If a country experiences nursing shortages, it should look at all its options before recruiting abroad: incentives to improve retention, increase of domestic production, attraction of those who have left the market and would be prepared to return if they have access to retraining, to part-time contracts, and also reintegration policies/ mechanism for returning migrant health workers.
Adopting such an approach requires valid and up-to-date information on the current situation; one major issue, beyond the technical difficulties of collecting data, is that of the differences from country to country in the definition of what is a ‘nurse’. These differences are more than semantic; they also reflect major differences as regards the scope of practice of nursing personnel.

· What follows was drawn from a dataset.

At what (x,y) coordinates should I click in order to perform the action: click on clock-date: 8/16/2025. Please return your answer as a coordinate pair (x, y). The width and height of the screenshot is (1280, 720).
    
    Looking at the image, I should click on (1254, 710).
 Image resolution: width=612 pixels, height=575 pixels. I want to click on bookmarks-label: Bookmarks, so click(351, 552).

In Europe, there is as yet no process of harmonisation of the definition of tasks which a nurse can perform, although there are some factors which support a trend in that direction, such as the Bologna process, which aims at harmonising higher education in the EU, and the mobility of labour directive, which creates an incentive to make qualifications comparable. Another requirement is a strong policy analysis and development capacity – for instance, for mobilising the numerous stakeholders from the various sectors involved (finance, education, civil administration, health). This is lacking at present in most countries and building the database and the analytical capacity should be priority areas of investment. Beyond that, the most important ingredient in better policy-making is probably the commitment of the main political and professional actors to developing a workforce which will deliver services accessible to populations and responsive to their needs and expectations.
This paper draws from work for the European Observatory on Health Systems and Policies in support of a series of Policy Dialogues Funded by the European Commission and the European Parliament.